::: Document segment :::

Marketing and data have not yet built those guardrails. The result are elegant systems with corrupted incentives: platforms that promise accountability but cannot be held accountable themselves. It’s not deception,  it’s design.

The cost of convenience

When sellers measure themselves, several things follow:

  • Results lean optimistic.
  • Budgets reward perception over performance.
  • Comparison across systems disappears.

Over time, the scoreboard itself loses credibility. Everyone is reporting, but no one is believing.

The case for an independent gaze

Kant reminded us that reason requires distance — that judgment must be separated from desire. The same is true for institutions. Independence isn’t a formality; it’s the condition for truth.

The goal isn’t to shame self-measurement. It’s to recognize its limits. Feedback loops are valuable; self-reflection is necessary. But when every actor becomes their own judge, objectivity dissolves into performance.

That’s the difference between authority and autonomy: one is accountable, the other is unchecked.

Trust as an operating system

Trust is the invisible infrastructure of the economy. When it leaks, everything seizes. In the data economy, trust isn’t measured in clicks or conversions but in credibility,  in the belief that numbers mean what they claim to mean.

We don’t need more metrics. We need independent ones. Systems that separate execution from evaluation, creation from confirmation. Fair arbiters that keep ambition honest.

The future depends on separation

No company should audit its own books, no market should police itself and no platform should be the sole judge of its own performance. The health of the digital economy depends on that separation.

Independence is not opposition. It’s the friction that keeps progress real. Because progress without accountability isn’t progress — it’s choreography.

::: Data section :::

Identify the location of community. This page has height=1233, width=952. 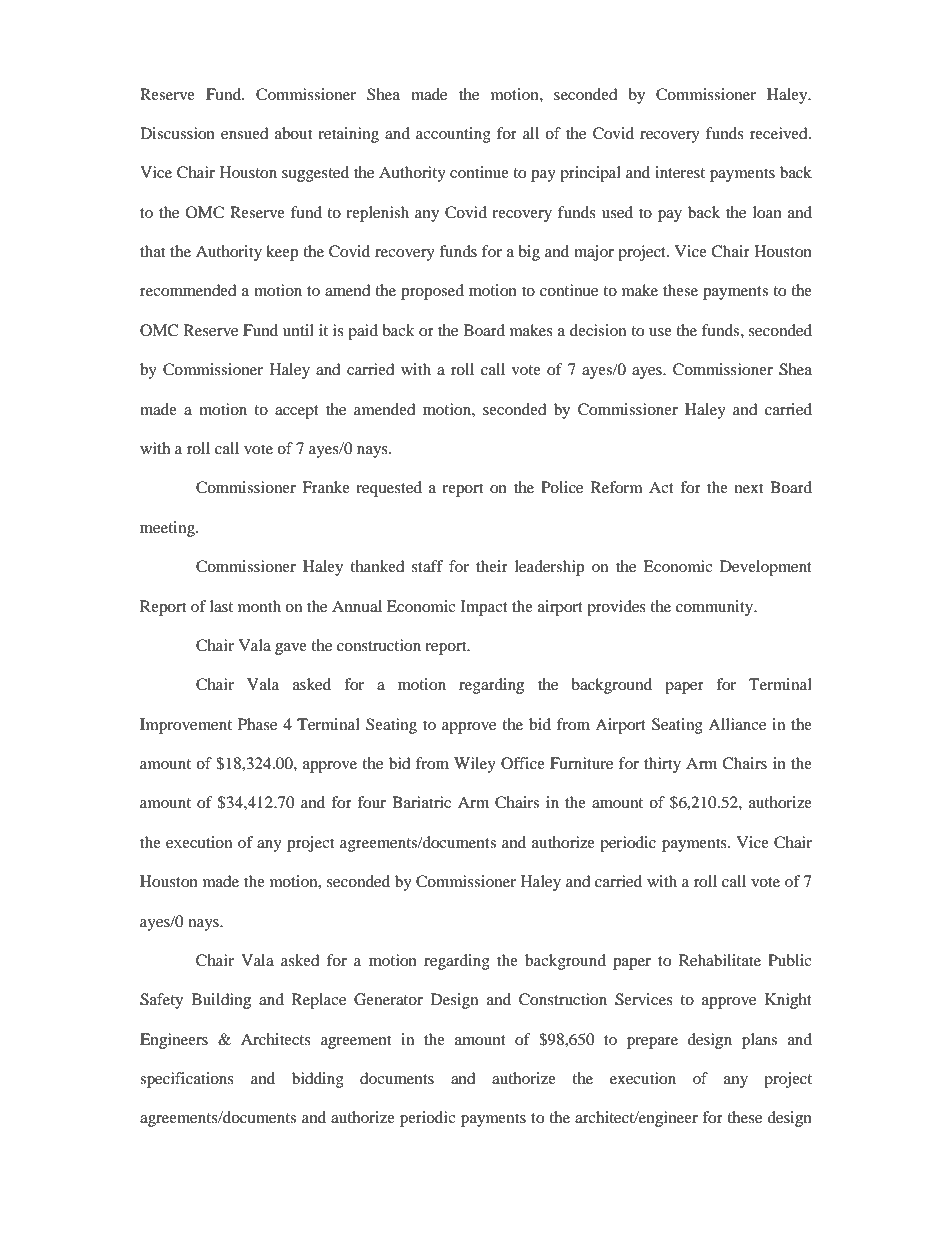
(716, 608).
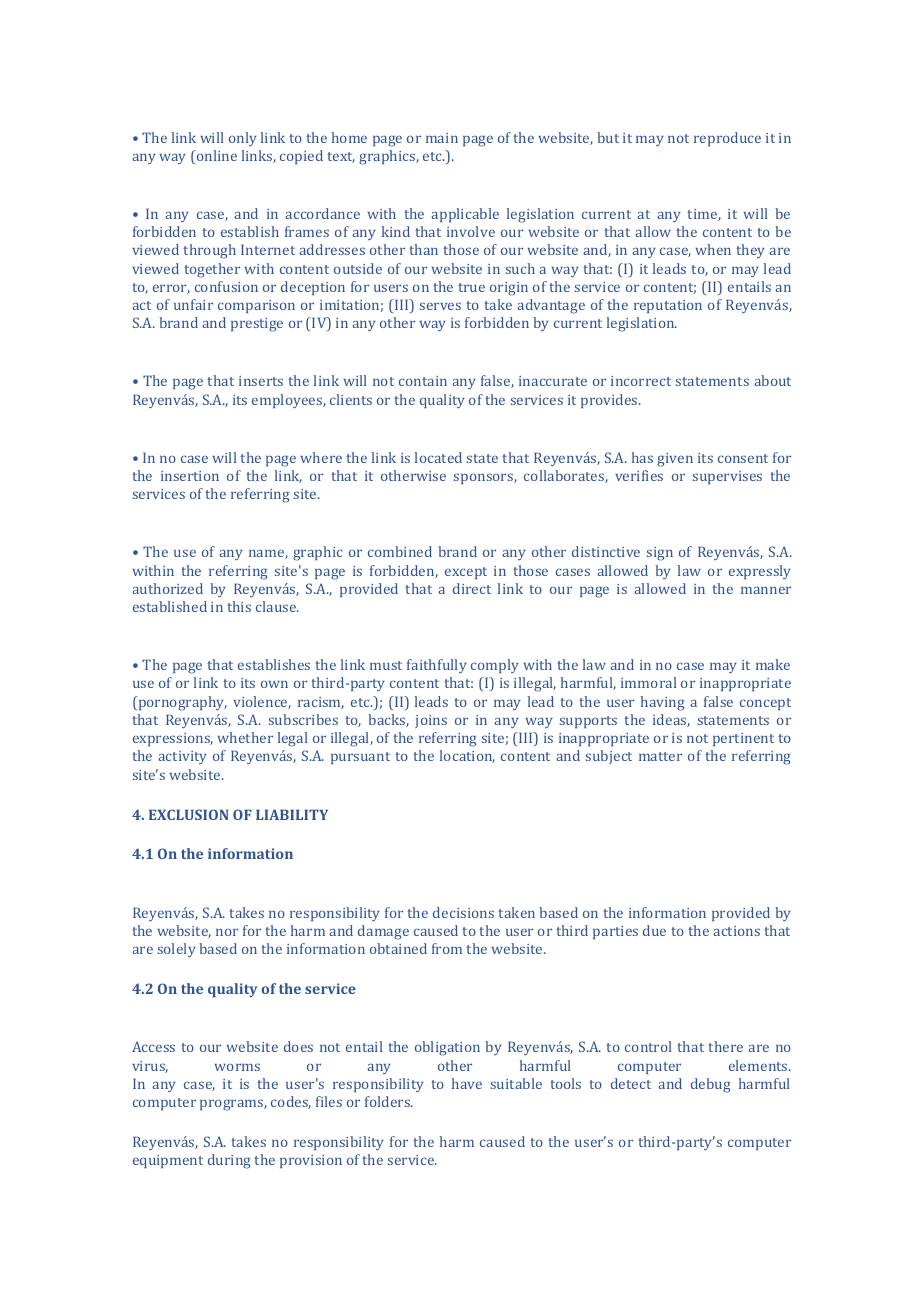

:::

• Actions to take:
A. In the passage on independent measurement, what follows when sellers measure themselves? List every consequence it gives.
B. Answer these questions from the passage on independent measurement:
(i) Who does it say reminded us that reason requires distance?
(ii) What does it call the invisible infrastructure of the economy?
(iii) What does it say progress without accountability is?

• Per-task answers:
A.
- Results lean optimistic.
- Budgets reward perception over performance.
- Comparison across systems disappears.

B.
(i) Kant
(ii) Trust
(iii) Choreography